By Chris Yates, Catholic Herald. (Image: Steve Johnson/Unsplash)
In all the discussions being had about artificial intelligence (AI), and particularly about its role in education, there remains one largely overlooked or dismissed perspective. While arguably old-fashioned, this approach has the virtue of simplicity and clarity, and probably more practical utility in determining how we respond to it. AI is evil.
However you phrase it, it is plain bad and nasty and will do only harm to people. And if this comes across as spittle-flecked and paranoid, the fact remains – you can look ’em up – that AI fulfils so many of the formal theological and philosophical definitions of evil, across times and nations, that whether you believe in the distinct, metaphysical reality of the diabolic or not is almost moot.
For high school teachers like myself, and anyone involved in encouraging reading and writing and thinking, it is becoming clear that this is not a change in a pedagogical paradigm, but more likely the end of personality and the interior mental life altogether. If so, the only way to counter-attack it will be with divine assistance; as with all things vampiric, to wave a crucifix at it.

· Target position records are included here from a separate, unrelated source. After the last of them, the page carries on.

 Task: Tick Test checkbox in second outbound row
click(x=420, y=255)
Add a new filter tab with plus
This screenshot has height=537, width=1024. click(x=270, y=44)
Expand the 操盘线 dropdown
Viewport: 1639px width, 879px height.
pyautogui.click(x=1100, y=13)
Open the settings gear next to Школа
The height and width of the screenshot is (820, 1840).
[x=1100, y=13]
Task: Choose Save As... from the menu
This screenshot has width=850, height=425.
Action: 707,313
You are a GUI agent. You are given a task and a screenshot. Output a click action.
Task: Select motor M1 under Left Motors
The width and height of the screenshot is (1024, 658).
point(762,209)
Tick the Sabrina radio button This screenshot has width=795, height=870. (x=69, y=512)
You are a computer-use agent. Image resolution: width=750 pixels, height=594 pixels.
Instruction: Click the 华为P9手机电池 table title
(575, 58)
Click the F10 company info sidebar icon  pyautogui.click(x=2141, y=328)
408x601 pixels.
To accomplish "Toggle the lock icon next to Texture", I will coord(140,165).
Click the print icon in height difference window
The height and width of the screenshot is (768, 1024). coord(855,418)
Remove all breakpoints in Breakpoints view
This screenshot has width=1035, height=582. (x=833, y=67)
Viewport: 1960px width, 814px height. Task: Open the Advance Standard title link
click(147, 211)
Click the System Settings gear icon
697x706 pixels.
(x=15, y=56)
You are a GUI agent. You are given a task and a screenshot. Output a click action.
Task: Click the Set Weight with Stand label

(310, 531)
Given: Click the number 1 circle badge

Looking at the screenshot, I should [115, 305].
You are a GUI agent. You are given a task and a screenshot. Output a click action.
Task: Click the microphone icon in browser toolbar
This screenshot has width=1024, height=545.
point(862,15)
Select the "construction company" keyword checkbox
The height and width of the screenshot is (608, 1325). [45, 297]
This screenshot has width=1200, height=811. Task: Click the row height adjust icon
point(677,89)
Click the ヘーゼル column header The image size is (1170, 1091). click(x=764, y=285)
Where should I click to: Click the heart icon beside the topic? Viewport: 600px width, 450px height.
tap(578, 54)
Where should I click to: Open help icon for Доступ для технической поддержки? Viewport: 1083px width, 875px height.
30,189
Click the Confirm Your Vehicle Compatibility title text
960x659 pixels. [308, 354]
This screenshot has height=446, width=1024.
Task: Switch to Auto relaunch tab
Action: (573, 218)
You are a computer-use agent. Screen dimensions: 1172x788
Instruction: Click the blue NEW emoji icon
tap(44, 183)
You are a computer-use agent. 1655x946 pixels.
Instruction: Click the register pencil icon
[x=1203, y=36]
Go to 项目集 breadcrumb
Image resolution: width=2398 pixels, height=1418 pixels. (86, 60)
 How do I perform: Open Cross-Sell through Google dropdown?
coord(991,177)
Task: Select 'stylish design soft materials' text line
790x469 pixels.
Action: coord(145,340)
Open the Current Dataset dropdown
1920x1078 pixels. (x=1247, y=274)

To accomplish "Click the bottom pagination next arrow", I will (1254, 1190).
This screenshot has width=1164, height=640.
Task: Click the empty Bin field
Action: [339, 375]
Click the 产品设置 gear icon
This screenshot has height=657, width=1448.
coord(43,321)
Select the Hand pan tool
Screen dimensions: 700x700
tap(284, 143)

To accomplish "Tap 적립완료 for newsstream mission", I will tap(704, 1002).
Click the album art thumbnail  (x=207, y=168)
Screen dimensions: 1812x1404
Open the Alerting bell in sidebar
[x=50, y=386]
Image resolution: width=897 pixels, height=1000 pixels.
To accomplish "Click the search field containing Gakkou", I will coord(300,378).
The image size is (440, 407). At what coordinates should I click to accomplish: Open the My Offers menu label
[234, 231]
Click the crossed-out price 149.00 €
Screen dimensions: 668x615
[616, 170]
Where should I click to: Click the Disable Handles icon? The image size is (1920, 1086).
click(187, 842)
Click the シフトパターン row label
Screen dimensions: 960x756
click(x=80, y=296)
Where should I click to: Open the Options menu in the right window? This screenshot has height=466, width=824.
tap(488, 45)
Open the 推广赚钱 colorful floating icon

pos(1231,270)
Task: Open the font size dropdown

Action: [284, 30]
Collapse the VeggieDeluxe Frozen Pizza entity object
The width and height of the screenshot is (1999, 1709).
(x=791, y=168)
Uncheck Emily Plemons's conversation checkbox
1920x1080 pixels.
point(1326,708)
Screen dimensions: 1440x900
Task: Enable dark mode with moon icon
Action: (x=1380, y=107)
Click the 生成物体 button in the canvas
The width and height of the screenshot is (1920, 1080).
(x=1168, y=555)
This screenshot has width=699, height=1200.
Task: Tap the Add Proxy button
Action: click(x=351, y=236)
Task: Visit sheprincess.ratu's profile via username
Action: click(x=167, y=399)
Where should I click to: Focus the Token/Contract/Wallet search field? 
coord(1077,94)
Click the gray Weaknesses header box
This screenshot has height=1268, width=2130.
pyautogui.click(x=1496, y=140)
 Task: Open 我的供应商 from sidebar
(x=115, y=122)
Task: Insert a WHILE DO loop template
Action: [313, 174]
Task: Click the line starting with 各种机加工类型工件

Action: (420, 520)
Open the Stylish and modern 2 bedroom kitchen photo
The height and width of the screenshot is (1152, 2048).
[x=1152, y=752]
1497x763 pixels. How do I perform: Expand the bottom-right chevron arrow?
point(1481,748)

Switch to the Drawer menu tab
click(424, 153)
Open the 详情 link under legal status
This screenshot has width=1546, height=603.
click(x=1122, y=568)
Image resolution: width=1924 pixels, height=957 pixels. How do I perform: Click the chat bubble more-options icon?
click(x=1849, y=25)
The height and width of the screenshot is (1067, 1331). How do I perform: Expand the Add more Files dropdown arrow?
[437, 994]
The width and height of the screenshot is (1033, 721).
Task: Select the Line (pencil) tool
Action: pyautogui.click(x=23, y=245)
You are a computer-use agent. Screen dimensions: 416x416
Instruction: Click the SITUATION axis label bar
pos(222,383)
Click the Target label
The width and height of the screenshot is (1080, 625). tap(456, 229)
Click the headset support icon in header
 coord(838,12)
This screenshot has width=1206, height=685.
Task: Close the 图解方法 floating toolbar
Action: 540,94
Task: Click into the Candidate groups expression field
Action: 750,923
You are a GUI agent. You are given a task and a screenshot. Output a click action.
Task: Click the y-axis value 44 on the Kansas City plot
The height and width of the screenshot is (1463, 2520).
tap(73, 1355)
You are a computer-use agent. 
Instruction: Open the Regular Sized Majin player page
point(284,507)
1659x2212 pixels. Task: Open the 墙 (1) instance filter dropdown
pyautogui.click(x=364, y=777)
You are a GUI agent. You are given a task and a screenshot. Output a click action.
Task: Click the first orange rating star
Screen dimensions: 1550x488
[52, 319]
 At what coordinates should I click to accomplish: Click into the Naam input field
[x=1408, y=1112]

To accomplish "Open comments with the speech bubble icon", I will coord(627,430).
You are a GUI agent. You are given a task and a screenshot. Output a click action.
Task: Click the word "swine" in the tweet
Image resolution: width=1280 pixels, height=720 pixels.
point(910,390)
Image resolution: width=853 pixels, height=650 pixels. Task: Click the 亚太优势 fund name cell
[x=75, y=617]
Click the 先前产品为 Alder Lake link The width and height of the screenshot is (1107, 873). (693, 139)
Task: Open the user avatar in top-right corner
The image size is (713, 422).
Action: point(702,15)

Parents of all religions can demand collectively that their children are protected from AI as a matter of principle, and faith schools should treat its use as they would a mortal sin, with its purveyors eligible for the millstone treatment.
The only context in which AI should be mentioned in schools should be in the same breath as PSHE cautions about online grooming by paedophiles. Children should be told: if and when ChatGPT invites you to “ask anything”, your only answer should be: No, nothing; just begone, avaunt; in the name of God, return to the Pit from whence ye came.